- _Given exercise_
Transcribe the data word for word, starting at the line containing "Where should I" and ending at the last line of the data. Leave out the pictures.
>>
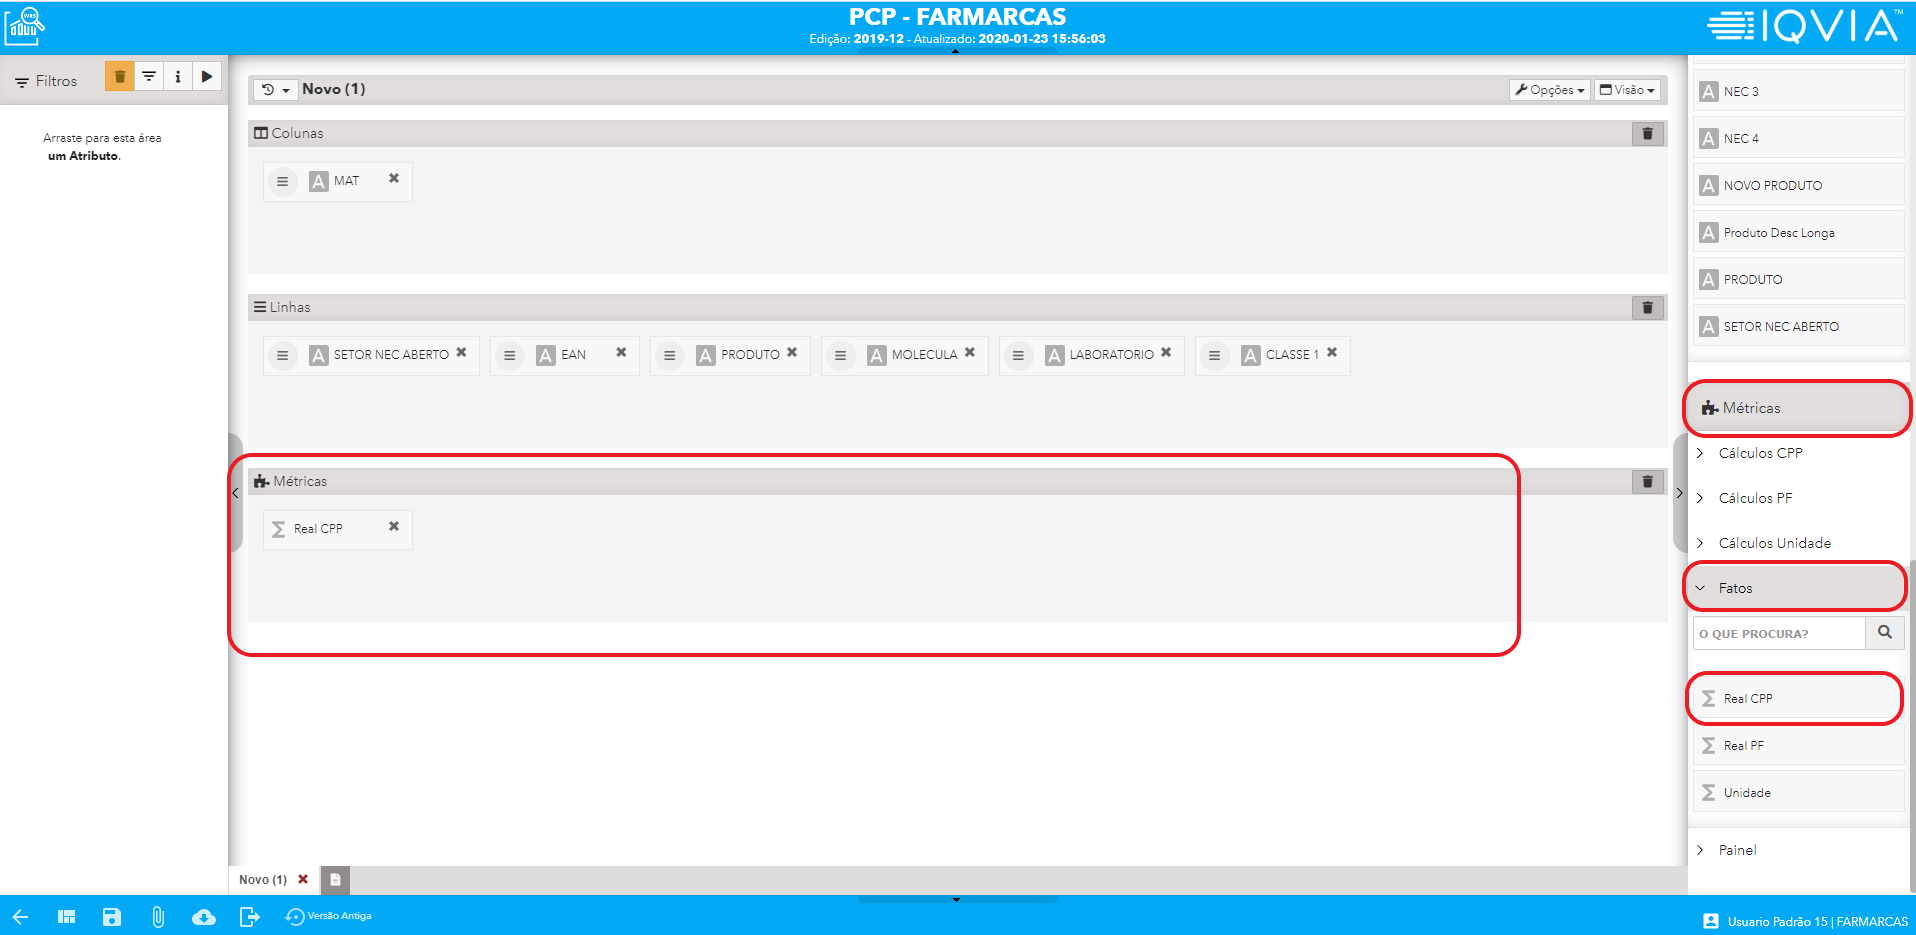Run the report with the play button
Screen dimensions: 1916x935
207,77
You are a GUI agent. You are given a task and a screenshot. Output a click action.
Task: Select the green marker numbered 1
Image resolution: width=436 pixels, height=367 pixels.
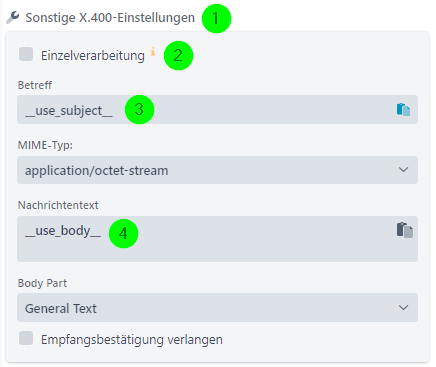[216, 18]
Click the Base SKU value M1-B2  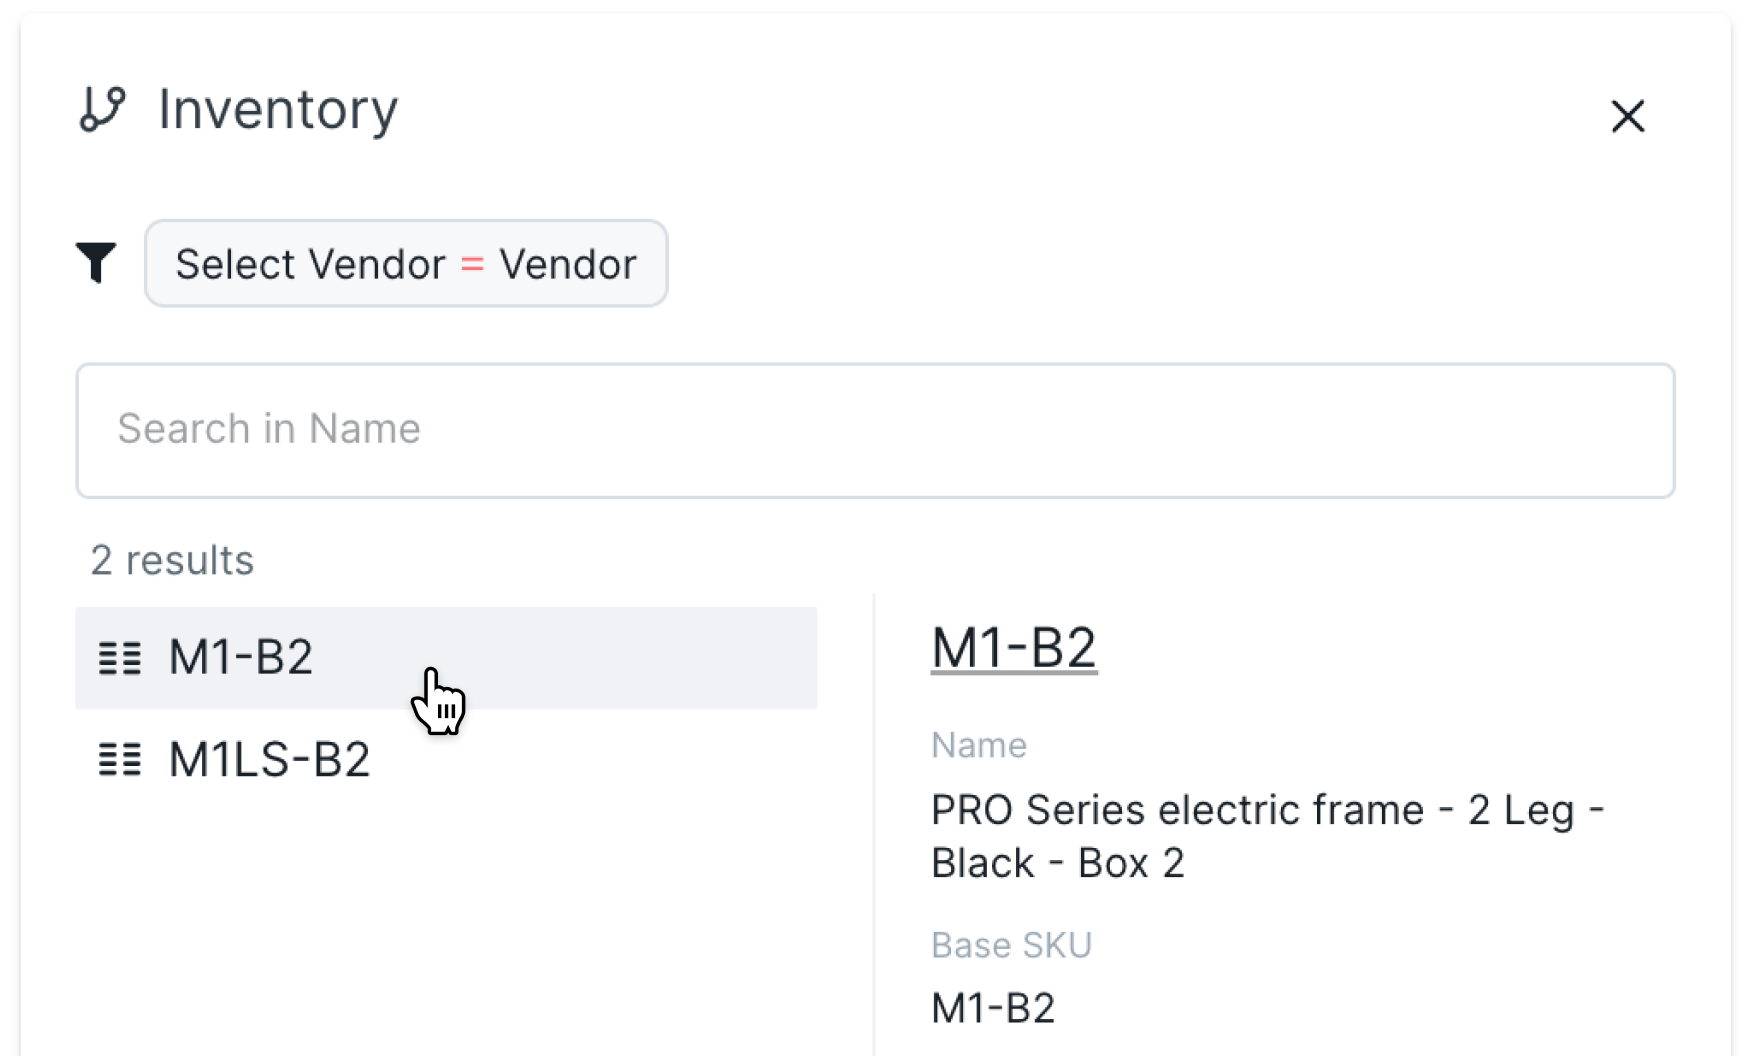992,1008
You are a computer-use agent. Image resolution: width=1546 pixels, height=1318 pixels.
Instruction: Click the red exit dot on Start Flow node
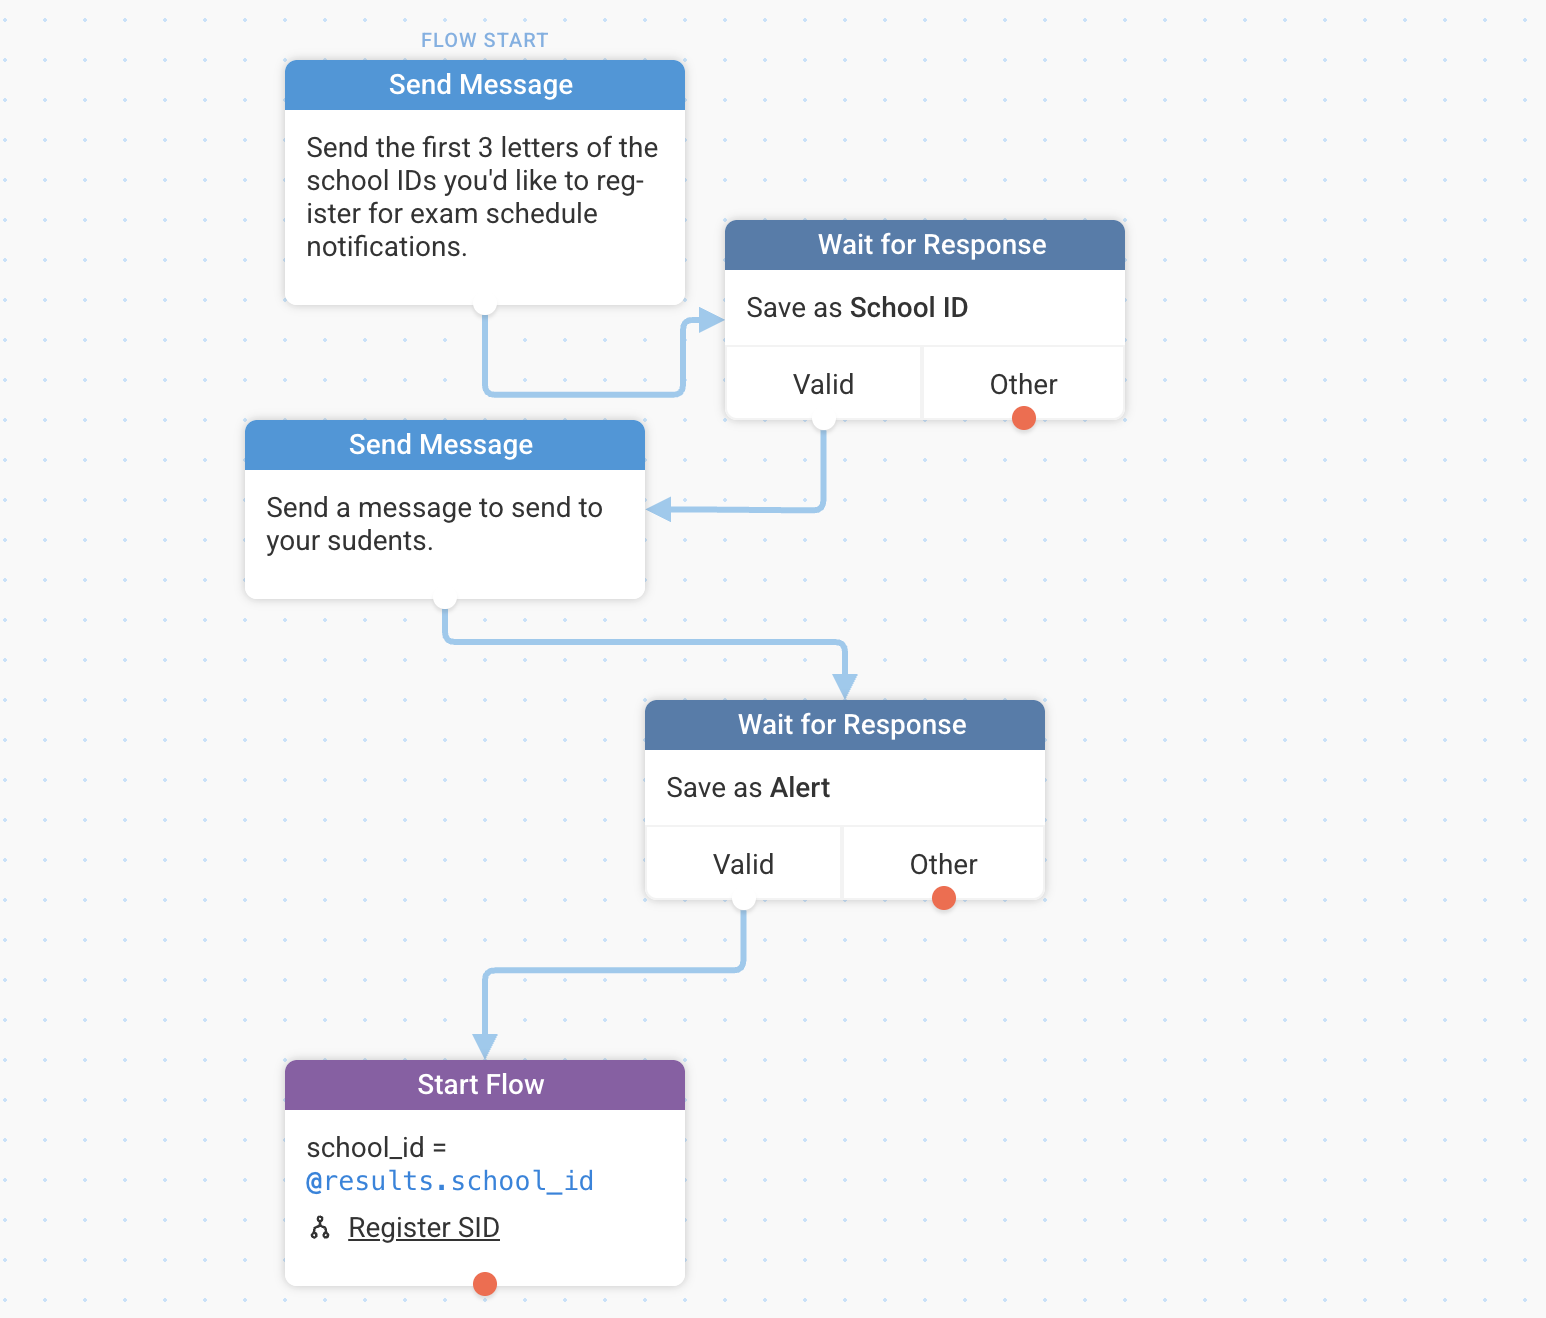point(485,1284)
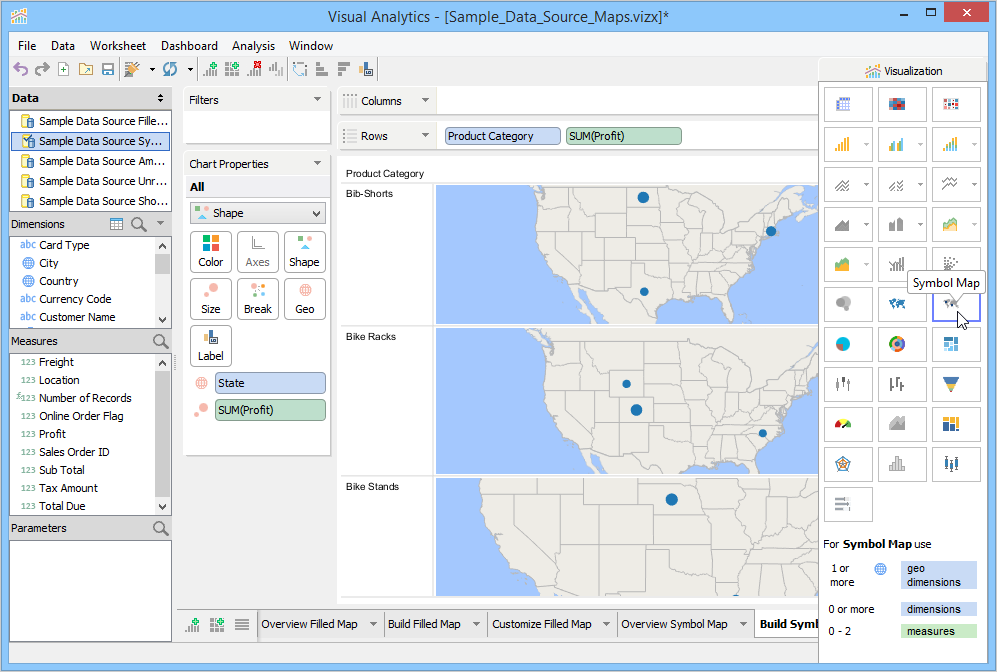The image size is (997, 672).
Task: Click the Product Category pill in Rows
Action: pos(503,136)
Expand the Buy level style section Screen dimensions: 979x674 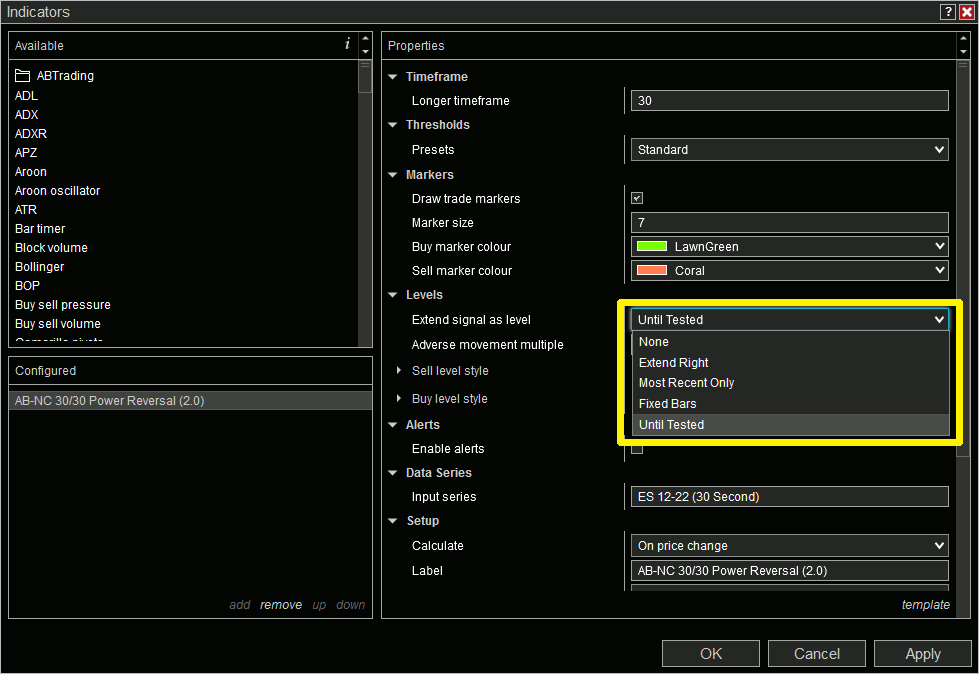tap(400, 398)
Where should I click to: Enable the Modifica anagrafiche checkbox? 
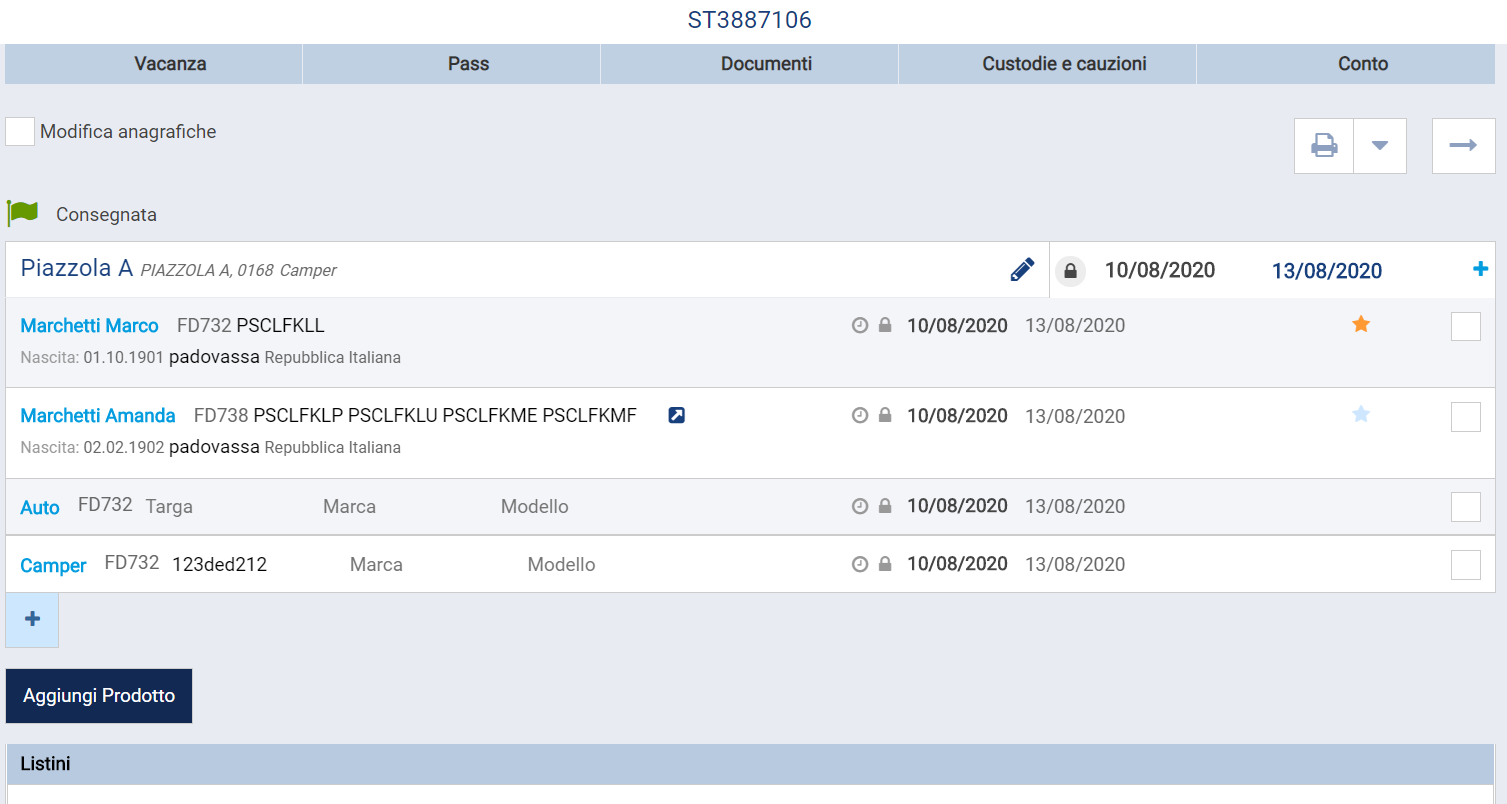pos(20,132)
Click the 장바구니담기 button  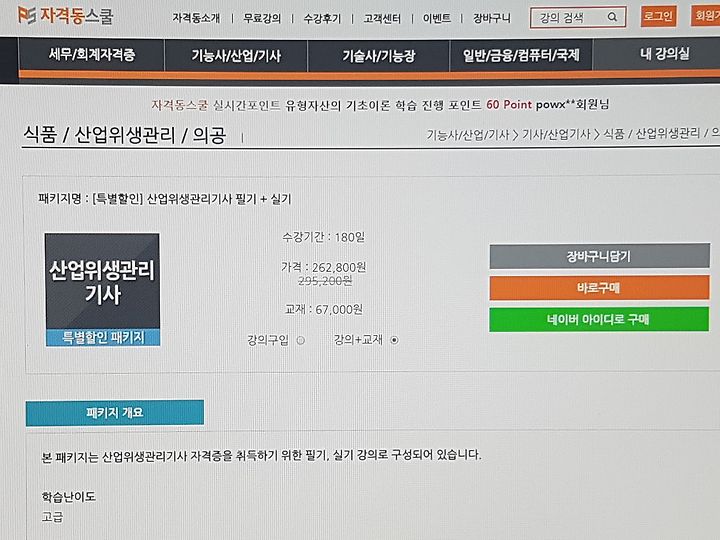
<<
- _Result for this exercise_
Where should I click to: Enable the Modifica anagrafiche checkbox? 
pos(20,132)
Click the 장바구니담기 button  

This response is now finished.